- **Exercise goal**: Restate the following entries exactly, including every line.

- **Material provided**:
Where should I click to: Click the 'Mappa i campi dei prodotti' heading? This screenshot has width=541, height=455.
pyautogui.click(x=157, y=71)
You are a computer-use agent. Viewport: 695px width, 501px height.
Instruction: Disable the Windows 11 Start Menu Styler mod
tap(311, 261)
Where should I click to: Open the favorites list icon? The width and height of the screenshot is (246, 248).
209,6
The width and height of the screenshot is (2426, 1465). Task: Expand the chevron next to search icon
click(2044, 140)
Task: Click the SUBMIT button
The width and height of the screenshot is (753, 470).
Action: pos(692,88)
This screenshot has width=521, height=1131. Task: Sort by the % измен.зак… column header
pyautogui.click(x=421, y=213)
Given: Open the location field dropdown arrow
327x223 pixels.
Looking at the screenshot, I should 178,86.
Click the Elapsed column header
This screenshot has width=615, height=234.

- **The completed task**:
Where should I click to: Click the 'Mappa i campi dei prodotti' heading? This screenshot has width=541, height=455.
pyautogui.click(x=157, y=71)
You are a computer-use agent. Viewport: 695px width, 501px height.
Instruction: Disable the Windows 11 Start Menu Styler mod
tap(311, 261)
Where should I click to: Open the favorites list icon? The width and height of the screenshot is (246, 248).
209,6
The width and height of the screenshot is (2426, 1465). Task: Expand the chevron next to search icon
click(2044, 140)
Task: Click the SUBMIT button
The width and height of the screenshot is (753, 470).
Action: pos(692,88)
This screenshot has width=521, height=1131. Task: Sort by the % измен.зак… column header
pyautogui.click(x=421, y=213)
Given: Open the location field dropdown arrow
327x223 pixels.
Looking at the screenshot, I should 178,86.
Click the Elapsed column header
This screenshot has width=615, height=234.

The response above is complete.